The Senate approved last June 27 the “Border Security, Economic Opportunity, and Immigration Modernization Act” by a 68-32 vote. Immigrant advocates are hoping that the broad bipartisan support would put pressure on the House of Representatives to act and vote on the bill which would finally fix the country’s broken immigration system.

But House Speaker John Boehner (R-Ohio) has indicated that the House is not going to take up and vote on whatever the Senate passed and that they are going to make their own bill. The House Speaker said that “For any legislation, including a conference report, to pass the House, it’s going to have to be a bill that has the support of a majority of our members.” For the immigration bill, this means that a majority of the party in control of the House will have to support the proposed legislation before it is voted upon by the full chamber.

With the majority of the members of the GOP-dominated House opposing the proposed pathway to citizenship for the 11 million undocumented immigrants living in the U.S., the comprehensive immigration reform bill will face a much longer and tougher road ahead. In fact, a group of conservatives in the House of Representatives are already employing the “piecemeal approach” to immigration reform by passing individual bills addressing specific aspects of immigration.

Among the piecemeal measures introduced in the House are the following: a bill dealing with farm workers, temporarily granting them permission to live and work in the U.S. but not providing a pathway to citizenship, a bill requiring businesses to check on the legal status of employees within two years, and a bill criminalizing undocumented individuals who are “unlawfully present” and allowing state and local governments to enforce federal immigration laws.

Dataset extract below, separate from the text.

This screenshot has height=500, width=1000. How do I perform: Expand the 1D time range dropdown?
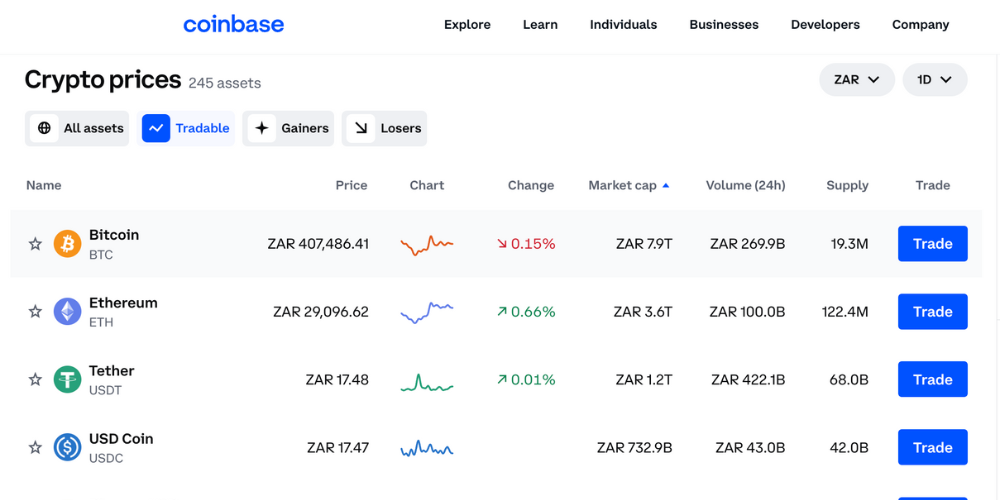pos(934,80)
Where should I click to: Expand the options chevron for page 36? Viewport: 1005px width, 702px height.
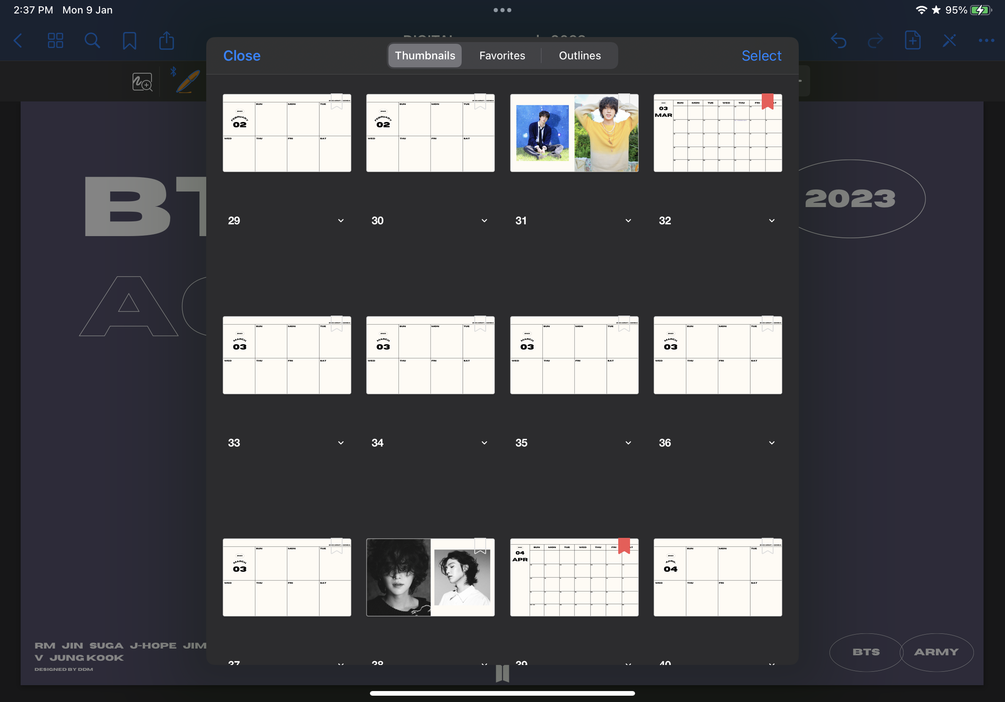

This “piecemeal approach” is staunchly opposed by Democrats and is seen only as a means to kill any efforts towards creating a pathway to citizenship for the undocumented in the country.

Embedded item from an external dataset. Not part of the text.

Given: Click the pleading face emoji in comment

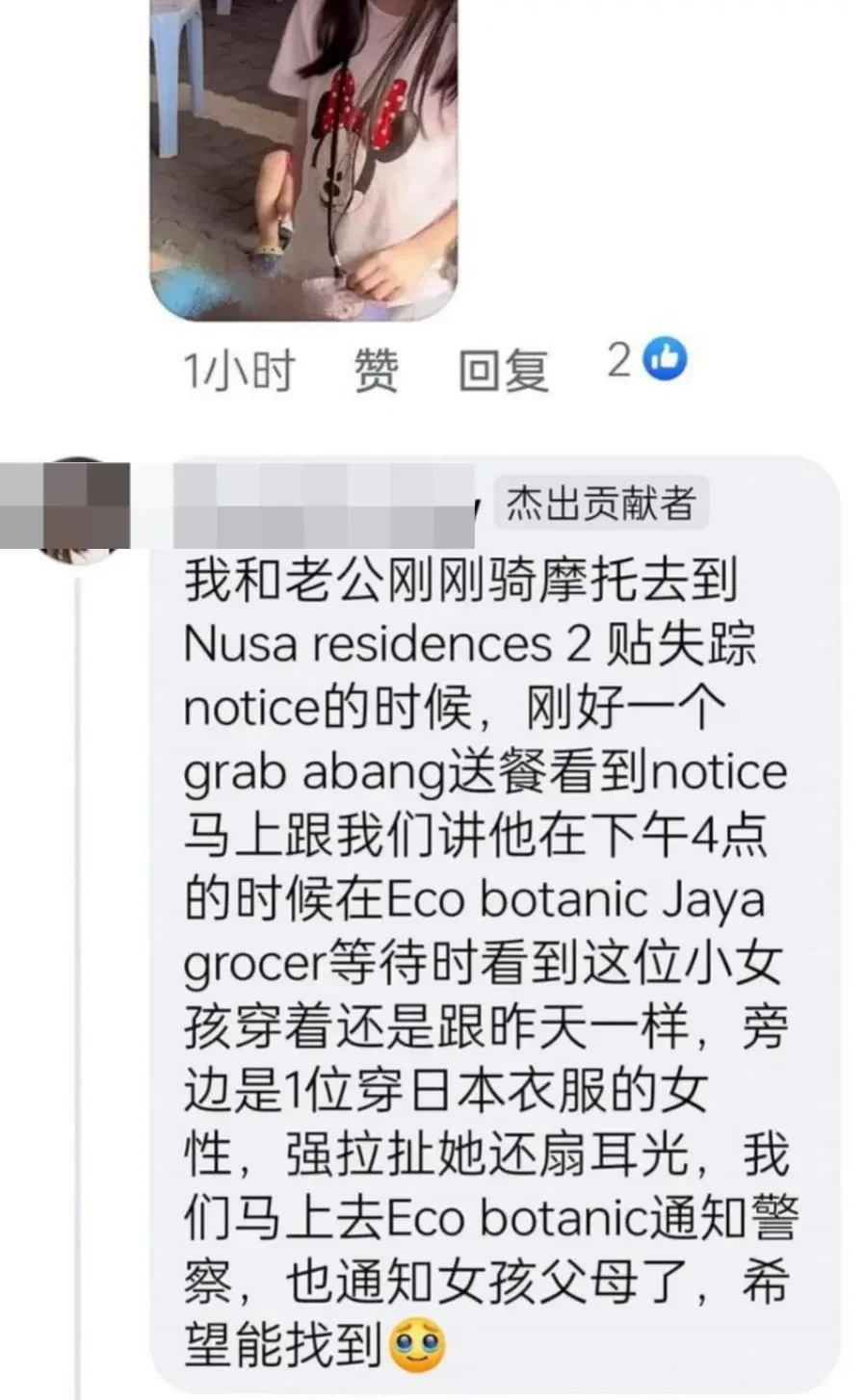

Despite the difficult and tumultuous road ahead, the passage of the bill in the Senate is a major step towards immigration reform which cannot be summarily dismissed nor ignored by the GOP-run House. Achieving the strong bipartisan support in the Senate did not happen overnight. The bill underwent a long process, with more than 300 amendments considered in the Senate Judiciary Committee and critical changes adopted one day before it was finally voted upon.

The amendment bolstering border security by allocating $40 billion for border enforcement measures including doubling the number of Border Patrol agents and installing 700 miles of fencing won over more Republican votes in the Senate.

Notwithstanding the strong opposition in the House, Democratic Senator Charles Schumer believes that the House will ultimately pass the comprehensive immigration bill before the end of the year. Top Republicans have said that with the growing Hispanic and Asian American voting block, any chance at winning the White House will depend on the passage of this bill.

The GOP-controlled House cannot simply put the bill on the back burner. The mounting pressure from religious organizations including evangelical Christians and the Catholic Church, business groups, the high tech industry, labor unions and farm groups just won’t allow it.